Окрестности Балаклавы, Крым
Биля швырнул в небо почтового голубя. Вернигора по-разбойничьи свистнул, и птица пошла вверх быстрее.
– Они всегда возвращаются? – спросил Вернигора.
– Всегда. Тысячу верст пролетит, а до дому, где вырос, вернется. Как человек.
Севастополь был покрыт толстой пеленой пыли. Ее тяжелые буро-желтые облака прорезали алые молнии разрывов. В районе Графской пристани полыхал огромный пожар. Голубь, посланный Билей, уходил теперь левее, к бухте Балаклавы.
На палубе «Таифа» стоял Ньюкомб и смотрел в небо. Здесь оно было голубым. Голубь появился над горами сначала как едва заметная точка, но острые глаза Ньюкомба сразу отличили ее от всего остального. Он поспешно спустился в трюм.
Голубятня на «Таифе» была устроена так, что ее обитатели, протискиваясь на насест, обязательно задевали маленький серебряный колокольчик. Но его тонкое треньканье сегодня было излишней роскошью. К птице сразу протянулась холеная рука Ньюкомба. Он снял с его лапы полоску тонкой бумаги, развернул и прочел. По губам Ньюкомба, вырез которых делал его похожим на античного Антиноя, пробежала холодная улыбка.

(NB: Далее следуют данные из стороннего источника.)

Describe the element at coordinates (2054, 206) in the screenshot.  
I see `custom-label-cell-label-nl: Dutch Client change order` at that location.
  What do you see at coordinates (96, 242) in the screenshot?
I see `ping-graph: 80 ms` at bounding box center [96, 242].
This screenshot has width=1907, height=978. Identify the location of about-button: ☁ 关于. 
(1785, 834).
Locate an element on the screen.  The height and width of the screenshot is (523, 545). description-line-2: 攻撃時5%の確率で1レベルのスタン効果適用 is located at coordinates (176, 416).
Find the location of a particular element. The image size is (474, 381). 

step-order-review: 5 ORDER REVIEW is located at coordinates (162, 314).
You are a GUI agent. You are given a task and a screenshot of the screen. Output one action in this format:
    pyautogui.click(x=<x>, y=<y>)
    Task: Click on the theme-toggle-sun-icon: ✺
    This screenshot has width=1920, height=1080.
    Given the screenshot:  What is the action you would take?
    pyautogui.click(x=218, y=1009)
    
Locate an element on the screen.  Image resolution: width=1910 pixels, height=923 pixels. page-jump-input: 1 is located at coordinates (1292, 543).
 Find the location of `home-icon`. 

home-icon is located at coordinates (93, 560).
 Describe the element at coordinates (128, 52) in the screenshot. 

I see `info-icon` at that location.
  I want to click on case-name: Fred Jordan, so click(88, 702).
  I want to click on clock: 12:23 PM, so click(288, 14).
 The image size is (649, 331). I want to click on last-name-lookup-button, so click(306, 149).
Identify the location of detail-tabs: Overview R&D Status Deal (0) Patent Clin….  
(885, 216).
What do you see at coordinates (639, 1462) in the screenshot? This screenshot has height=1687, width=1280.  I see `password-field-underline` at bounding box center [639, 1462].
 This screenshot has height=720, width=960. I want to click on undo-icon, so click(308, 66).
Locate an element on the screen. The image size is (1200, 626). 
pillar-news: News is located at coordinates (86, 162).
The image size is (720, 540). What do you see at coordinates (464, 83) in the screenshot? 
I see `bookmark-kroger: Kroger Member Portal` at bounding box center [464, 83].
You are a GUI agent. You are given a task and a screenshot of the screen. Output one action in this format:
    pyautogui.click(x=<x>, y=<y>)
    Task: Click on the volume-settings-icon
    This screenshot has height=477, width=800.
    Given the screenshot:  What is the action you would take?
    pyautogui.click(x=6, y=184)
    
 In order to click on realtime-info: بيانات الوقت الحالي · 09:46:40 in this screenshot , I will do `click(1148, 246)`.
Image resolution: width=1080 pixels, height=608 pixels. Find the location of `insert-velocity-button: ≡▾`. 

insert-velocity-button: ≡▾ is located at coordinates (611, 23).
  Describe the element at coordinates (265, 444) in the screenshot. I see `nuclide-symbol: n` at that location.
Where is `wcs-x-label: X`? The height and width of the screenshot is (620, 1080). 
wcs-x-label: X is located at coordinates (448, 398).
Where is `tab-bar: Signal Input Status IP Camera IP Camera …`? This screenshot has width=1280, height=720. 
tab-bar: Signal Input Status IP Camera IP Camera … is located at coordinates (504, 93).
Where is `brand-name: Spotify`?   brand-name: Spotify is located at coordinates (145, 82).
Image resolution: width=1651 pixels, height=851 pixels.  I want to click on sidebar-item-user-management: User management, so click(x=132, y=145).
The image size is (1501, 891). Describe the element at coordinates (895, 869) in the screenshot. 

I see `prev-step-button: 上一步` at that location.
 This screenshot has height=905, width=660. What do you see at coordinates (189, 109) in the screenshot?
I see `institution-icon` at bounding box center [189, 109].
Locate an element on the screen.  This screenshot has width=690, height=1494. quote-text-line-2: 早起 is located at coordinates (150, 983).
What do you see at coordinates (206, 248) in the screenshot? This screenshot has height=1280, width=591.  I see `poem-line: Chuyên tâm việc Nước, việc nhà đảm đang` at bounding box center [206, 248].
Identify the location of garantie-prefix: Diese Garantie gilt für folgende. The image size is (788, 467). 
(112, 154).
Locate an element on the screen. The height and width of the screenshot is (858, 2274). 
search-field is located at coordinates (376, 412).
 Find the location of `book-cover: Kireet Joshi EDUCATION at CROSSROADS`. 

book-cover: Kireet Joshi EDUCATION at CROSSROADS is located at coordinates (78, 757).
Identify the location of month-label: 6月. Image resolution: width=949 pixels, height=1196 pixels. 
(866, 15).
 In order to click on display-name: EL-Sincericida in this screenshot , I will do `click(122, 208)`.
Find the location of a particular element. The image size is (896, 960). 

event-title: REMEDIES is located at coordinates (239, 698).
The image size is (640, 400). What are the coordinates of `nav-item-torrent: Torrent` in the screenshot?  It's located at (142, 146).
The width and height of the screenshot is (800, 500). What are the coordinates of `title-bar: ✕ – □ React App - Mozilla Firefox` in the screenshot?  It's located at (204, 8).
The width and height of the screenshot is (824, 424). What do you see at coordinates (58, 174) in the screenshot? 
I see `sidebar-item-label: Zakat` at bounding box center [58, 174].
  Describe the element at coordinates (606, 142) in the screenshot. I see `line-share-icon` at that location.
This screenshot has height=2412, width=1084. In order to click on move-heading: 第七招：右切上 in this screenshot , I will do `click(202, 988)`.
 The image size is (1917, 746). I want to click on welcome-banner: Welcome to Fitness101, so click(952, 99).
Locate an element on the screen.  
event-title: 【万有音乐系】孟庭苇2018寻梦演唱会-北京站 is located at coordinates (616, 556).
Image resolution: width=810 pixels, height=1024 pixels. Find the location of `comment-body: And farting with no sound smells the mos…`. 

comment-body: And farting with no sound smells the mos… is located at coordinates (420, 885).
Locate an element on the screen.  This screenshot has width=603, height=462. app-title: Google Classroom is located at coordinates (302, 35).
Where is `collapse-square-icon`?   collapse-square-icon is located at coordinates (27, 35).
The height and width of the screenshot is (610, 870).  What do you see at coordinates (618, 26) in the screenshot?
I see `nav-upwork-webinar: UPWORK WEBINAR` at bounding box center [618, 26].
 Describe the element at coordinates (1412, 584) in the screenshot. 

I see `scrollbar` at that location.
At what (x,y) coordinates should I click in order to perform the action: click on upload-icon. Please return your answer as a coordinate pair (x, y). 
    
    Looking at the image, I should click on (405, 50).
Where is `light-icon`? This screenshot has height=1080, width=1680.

– Приятно познакомиться с вами, мистер Биля! – прошептал он и вышел из трюма.
Севастополь, Крым
Серая тень, как летучая мышь, носилась по хате. Быстрые руки бесшумно переворачивали вещи, перетряхивали одежду, поднимали белье на койках пластунов и сбрасывали его вниз. Когда свет от ночного звездного неба упал на лицо Соломона, стало видно, что он одержим холодным бешенством. В этом сгорбленном, яростно мечущемся мышином короле никто бы не узнал скромного негоцианта, всегда так поспешно снимающего свой картуз едва ли не перед кем угодно. Наконец-то Соломон остановился, тяжело вздохнул и выпрямился. Он еще раз осмотрел горницу и даже пнул вещи, лежавшие на полу.